WORK TASK. Count every line in the entries that contains "filter". Report that count alone.

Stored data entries
* * * *

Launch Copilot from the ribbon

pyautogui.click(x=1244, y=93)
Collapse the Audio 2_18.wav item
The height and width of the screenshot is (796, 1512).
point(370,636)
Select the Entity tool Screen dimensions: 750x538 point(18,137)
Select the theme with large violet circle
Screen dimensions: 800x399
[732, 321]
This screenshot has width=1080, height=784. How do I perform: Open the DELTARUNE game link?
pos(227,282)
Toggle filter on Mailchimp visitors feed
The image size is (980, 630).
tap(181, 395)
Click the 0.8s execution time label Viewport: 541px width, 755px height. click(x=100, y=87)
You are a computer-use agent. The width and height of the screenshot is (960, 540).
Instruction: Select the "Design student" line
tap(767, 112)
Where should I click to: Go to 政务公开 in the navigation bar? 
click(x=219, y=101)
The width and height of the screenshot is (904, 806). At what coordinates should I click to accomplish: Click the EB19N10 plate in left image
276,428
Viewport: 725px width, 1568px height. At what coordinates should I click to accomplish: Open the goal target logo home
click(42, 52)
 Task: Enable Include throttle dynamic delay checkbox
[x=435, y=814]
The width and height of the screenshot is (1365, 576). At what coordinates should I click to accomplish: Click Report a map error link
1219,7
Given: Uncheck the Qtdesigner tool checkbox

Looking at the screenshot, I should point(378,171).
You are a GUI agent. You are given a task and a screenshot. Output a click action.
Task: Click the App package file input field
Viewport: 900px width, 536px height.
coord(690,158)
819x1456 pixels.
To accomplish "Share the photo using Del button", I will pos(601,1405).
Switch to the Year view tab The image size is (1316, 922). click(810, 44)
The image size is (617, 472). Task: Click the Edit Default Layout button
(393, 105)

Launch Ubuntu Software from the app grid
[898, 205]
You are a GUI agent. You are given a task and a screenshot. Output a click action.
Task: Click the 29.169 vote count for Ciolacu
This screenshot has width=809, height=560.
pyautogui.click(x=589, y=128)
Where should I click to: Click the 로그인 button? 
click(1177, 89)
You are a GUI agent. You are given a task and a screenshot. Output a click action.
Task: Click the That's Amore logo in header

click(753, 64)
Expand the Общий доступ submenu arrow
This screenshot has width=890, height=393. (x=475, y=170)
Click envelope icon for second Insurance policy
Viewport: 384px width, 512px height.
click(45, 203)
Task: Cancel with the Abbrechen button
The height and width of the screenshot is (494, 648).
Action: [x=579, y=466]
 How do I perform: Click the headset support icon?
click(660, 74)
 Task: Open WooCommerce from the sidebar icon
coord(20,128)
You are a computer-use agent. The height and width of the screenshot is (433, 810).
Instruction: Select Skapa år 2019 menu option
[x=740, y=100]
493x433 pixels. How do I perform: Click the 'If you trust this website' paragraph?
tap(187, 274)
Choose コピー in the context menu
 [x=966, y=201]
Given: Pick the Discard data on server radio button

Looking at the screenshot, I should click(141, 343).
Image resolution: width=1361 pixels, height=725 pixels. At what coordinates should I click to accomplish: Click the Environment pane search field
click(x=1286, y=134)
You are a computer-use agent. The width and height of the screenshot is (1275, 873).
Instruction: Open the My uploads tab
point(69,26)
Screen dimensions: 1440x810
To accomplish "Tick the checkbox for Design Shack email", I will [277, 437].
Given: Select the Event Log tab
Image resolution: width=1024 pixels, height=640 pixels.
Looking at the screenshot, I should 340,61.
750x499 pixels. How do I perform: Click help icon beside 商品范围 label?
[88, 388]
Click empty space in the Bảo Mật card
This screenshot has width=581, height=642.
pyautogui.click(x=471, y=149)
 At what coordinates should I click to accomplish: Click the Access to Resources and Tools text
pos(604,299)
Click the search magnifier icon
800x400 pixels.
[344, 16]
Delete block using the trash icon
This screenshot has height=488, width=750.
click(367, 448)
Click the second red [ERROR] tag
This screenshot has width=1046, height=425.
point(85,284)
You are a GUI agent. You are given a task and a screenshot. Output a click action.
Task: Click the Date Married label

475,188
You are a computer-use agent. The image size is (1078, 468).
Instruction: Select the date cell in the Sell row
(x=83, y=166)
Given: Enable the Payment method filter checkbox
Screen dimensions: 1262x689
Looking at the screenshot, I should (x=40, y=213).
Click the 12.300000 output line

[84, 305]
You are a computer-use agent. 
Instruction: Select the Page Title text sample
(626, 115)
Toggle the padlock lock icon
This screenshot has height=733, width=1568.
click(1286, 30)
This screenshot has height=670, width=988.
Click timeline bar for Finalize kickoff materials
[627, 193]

* * * *

SOLUTION. 2